1 Introduction
In an age of ever-increasing cyber-risks, with a growing number of attacks and increasing sophistication of targeted attacks, organizations are under constant pressure of improving their cyber-attack resilience. On the other hand, access is becoming increasingly heterogeneous. Mobile employees, customers, connected devices, applications, APIs, and business partners access the internal network remotely, while more and more data is shifting to the cloud.
Protecting data in these environments, where the traditional perimeter around the internal network is no longer the single area of protection, has become a challenge. Many vendors are pushing technologies that they position as Zero Trust solutions, be it Zero Trust Networking or Zero Trust Security. The principle behind the Zero Trust buzzword is that organizations should never trust any entity and should always verify before giving it access to anything on the internal network or in the cloud. Those working with or for an organization should be able to work successfully from an untrusted network or unmanaged device without compromising the organization's resources etc. Basically, the idea is that there must not be a single source of trust such as the firewall at the network perimeter, but a constant verification of entities and their access request by different measures.
There are many approaches to improving the overall security posture of an enterprise. Taking a network-centric approach may involve an enterprise to redesign their network by splitting it into subnetworks in an effort to increase the security level of each network segment based on the sensitivity of resources that a given network segment contains. Although network segmentation is a valid layer of security when achieving defense in depth, it can also be expensive and difficult to justify on its return on investment (ROI). A more data-centric approach may involve data discovery and classification, then securing the data at rest and monitor its usage. This approach is again a good layer of defense in depth but can be costly in time and effort to find and then have the subject matter experts available to property classify all the data. Given that the majority of attack vectors are identity-related and often stem from a weak or stolen password or compromised privileged credentials as examples, a case can be made that an access first approach may be the better first line of defense.

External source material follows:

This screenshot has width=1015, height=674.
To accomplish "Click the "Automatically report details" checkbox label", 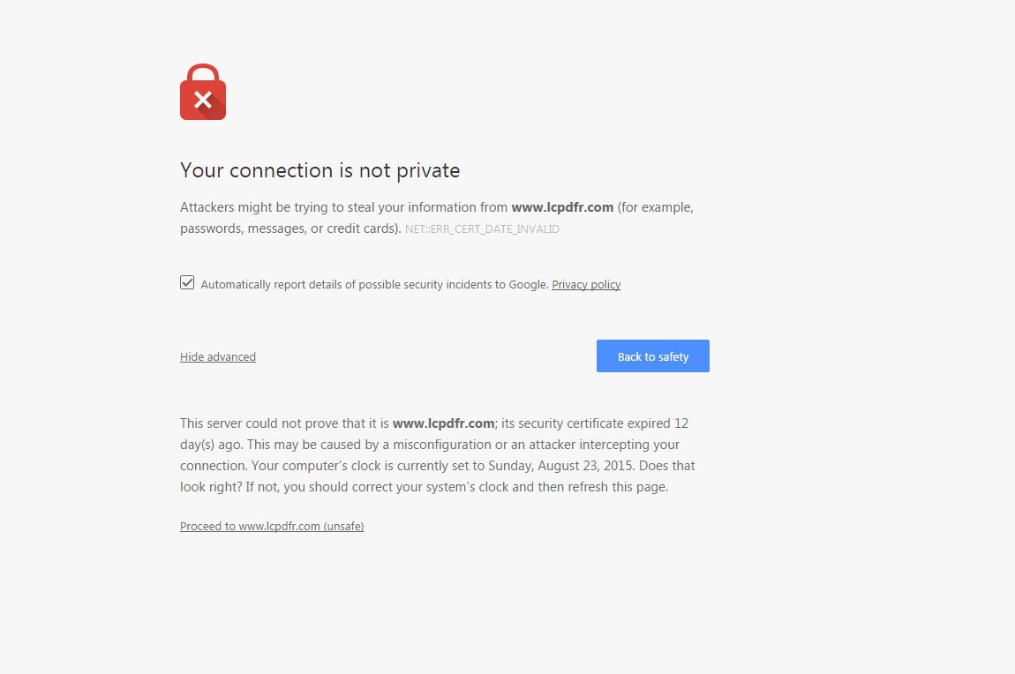I will click(374, 285).
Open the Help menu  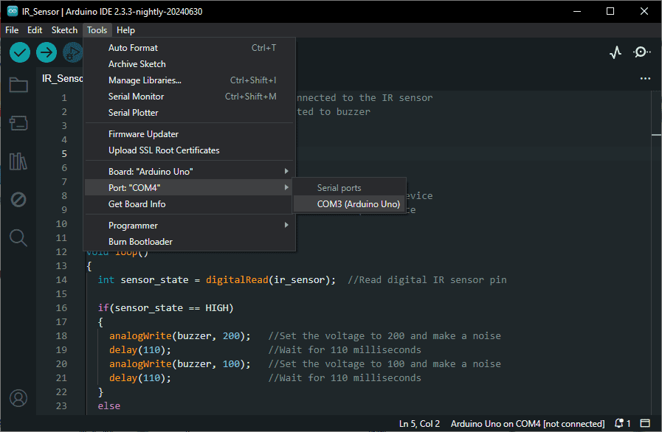(125, 29)
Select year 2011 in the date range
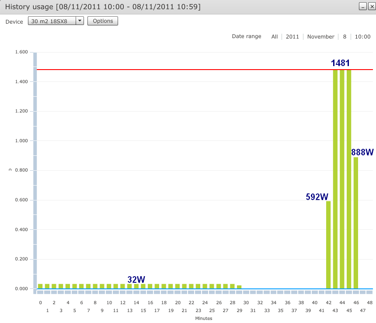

Again, there are many ways for enforcing such approaches. Amongst these, we find different types of gateway-based security solutions. At the application level, these range from long-established Web Access Management and Web Application Firewalls to CASB (Cloud Access Security Brokers). While the first two are focused on protecting internal applications, CASBs run in the cloud and protect access to cloud services.
Commonly, such approaches combine some sort of identity services such as adaptive authentication capabilities with access or data usage control at the application level, plus added reporting features. Gateway-based approaches require data to pass a certain component, the gateway. While such gateways allow controlling and managing access, they, on the other hand, require access be configured in a way that it passes the gateway. That can happen at the edge if there are edge components that are mandatorily passed. This is a common approach for Web Application Firewalls, that filter incoming traffic as an edge component. It might require configuration of target applications to only accept requests coming in via the gateway. That approach is commonly found in CASBs, where the target cloud services are configured to accept tenant access only via a defined CASB gateway. Configuration also can happen at the client devices, e.g. requiring the web browser to pass a certain proxy.
Factually, all such approaches impose some challenges and limitations. Thus, flexibility in implementation and use is a key criterion for selecting solutions, aside of the added level of security. The more transparent such solutions work, the broader their use cases.
Israeli software vendor Safe-T Data (www.safe-t.com) delivers a platform that helps organizations in restricting uncontrolled data / application access and usage by passing users through the Safe-T Secure Application Access solution. The solution covers a broad range of different data access and usage, protocols and use cases, making it an interesting element specifically for environments with high data security requirements.